Park and her counterpart in Pyongyang, Kim Jong-un, have expressed a willingness to ease tensions between their countries and leave behind their differences, the experts added.
Kim Jong-un, after succeeding his late father, Kim Jong-il, at the end of 2011, has provided evidence that he has a softer side than his father.
The young leader has attended a concert featuring Disney characters, visited a kindergarten and a park with his wife and revived Kim Il-sung’s former practice of addressing the nation on New Year’s Day.
His speech on improving the poor country’s economy and relations with the Korea has led to speculation that Pyongyang is planning to change direction in 2013.
But Evans J.R. Revere, senior director with the global strategy firm Albright Stonebridge Group, said in an article that Kim Jong-un’s statements are merely the latest manifestation of his ability to “channel” his late grandfather, noting that he has adopted many of Kim Il-sung’s mannerisms, style of dress, gregarious way of dealing with subordinates and even his haircut.
The consistency of Pyongyang’s foreign policies was seen in the two rockets it launched in 2012, which were criticized by much of the international community.
Now, though, many countries are expecting to see a long-awaited breakthrough in talks over Pyongyang’s nuclear program and the Korean Peninsula’s stability. If so, it is unlikely that Pyongyang will come under further sanctions, as long as it ceases to conduct nuclear tests, Shi said.

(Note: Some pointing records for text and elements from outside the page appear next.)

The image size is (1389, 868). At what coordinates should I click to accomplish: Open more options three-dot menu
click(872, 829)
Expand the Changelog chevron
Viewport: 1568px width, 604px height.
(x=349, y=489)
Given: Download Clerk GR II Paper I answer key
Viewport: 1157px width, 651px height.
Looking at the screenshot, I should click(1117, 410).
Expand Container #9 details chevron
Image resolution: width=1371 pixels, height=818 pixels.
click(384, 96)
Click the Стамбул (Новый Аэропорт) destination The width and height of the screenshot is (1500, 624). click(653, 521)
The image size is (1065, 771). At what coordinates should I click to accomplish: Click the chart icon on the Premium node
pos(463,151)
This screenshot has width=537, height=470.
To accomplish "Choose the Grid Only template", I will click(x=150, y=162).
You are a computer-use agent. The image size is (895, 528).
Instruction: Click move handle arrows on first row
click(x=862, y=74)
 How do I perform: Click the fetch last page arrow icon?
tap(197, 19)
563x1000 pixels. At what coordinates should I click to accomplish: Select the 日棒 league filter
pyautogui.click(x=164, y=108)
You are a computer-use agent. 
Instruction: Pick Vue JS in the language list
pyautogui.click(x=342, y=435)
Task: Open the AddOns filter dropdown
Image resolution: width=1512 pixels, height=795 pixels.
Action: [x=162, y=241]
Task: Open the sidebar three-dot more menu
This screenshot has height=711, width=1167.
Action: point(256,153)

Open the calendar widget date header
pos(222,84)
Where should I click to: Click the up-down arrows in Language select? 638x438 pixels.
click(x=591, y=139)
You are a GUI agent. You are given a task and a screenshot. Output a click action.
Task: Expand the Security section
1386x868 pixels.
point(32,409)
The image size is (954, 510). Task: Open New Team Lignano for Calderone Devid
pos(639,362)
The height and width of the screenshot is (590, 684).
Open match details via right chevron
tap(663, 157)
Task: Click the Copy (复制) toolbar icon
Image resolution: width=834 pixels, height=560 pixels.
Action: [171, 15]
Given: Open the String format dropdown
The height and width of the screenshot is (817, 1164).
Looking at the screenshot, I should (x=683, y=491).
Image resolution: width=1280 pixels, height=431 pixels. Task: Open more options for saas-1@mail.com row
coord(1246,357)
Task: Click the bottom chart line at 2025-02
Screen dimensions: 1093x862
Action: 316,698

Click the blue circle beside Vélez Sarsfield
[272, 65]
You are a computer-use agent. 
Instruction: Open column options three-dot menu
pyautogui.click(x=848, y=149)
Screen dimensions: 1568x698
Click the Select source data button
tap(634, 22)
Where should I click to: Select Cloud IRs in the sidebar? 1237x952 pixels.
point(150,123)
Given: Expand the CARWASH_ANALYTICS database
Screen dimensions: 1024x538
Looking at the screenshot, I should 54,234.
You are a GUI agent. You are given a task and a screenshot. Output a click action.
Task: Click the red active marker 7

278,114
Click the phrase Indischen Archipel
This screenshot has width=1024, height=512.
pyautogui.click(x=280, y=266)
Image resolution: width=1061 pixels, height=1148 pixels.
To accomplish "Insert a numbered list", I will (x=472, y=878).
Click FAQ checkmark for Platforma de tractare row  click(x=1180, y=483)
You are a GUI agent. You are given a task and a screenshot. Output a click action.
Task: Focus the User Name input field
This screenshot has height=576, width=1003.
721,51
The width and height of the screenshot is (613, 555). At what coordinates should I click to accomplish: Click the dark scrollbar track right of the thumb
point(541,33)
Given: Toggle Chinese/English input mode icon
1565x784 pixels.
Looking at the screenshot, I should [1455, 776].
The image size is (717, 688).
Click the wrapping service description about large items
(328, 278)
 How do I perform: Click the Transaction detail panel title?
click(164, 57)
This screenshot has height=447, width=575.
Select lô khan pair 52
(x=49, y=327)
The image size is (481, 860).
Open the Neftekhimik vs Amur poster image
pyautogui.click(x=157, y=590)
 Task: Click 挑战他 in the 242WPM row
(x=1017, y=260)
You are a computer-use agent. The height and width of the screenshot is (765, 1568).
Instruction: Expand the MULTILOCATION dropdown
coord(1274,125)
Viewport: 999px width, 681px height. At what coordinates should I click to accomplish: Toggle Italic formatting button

The Six-Party Talks, which involved the six countries that saw leadership changes last year, began in 2003 but stalled in December 2008 amid frictions between Washington and Pyongyang.
Park stressed the importance of rebuilding trust between Seoul and Pyongyang, although she said her country must remain firm on certain issues.
Obama declared in November that the U.S. would reach out to Pyongyang if it ended its nuclear weapons program.
John Kerry, Obama’s nominee for U.S. secretary of state, is expected to be softer on Pyongyang than his predecessor Hillary Clinton, according to the Korea newspaper The Hankyoreh.
Improved relations between China and the Korea may also help to ease tensions in the region, said Steve Tsang, professor of Contemporary Chinese Studies and director of the University of Nottingham’s China policy institute.
China’s approach
Zhu Feng, a professor of international relations at Peking University, said Beijing is faced with grim diplomatic prospects and needs to adopt flexible policies that can lessen the chances of getting into a conflict while still working to protect its legitimate interests.
Xi Jinping, the newly elected head of the Communist Party of China, has not elaborated exclusively on foreign policy during his first weeks in office.
But remarks he made during his first meeting with foreigners ― a group of foreign experts ― in December, have been widely perceived as sending a strong signal that China cherishes its ties with foreign countries and people, and will continue on its road of opening-up and cooperating with the outside world.
He also said countries should take the legitimate concerns of other countries into account when they pursue their own interests.
Speaking of the Diaoyu Islands dispute with Japan, for instance, Xi urged Japan in September to control its behavior and stop saying or doing things that could undermine China’s sovereignty and territorial integrity.
Kyodo News Agency said Xi’s remarks about Japan suggest Beijing will not back down on the issue ― at least for a while.
Rana Mitter, professor of the history and politics of modern China at Oxford University, said it is also important that the new leadership in China and Japan “remember the trade and economic links between the two, and keep relations calm through creative, non-confrontational diplomacy.”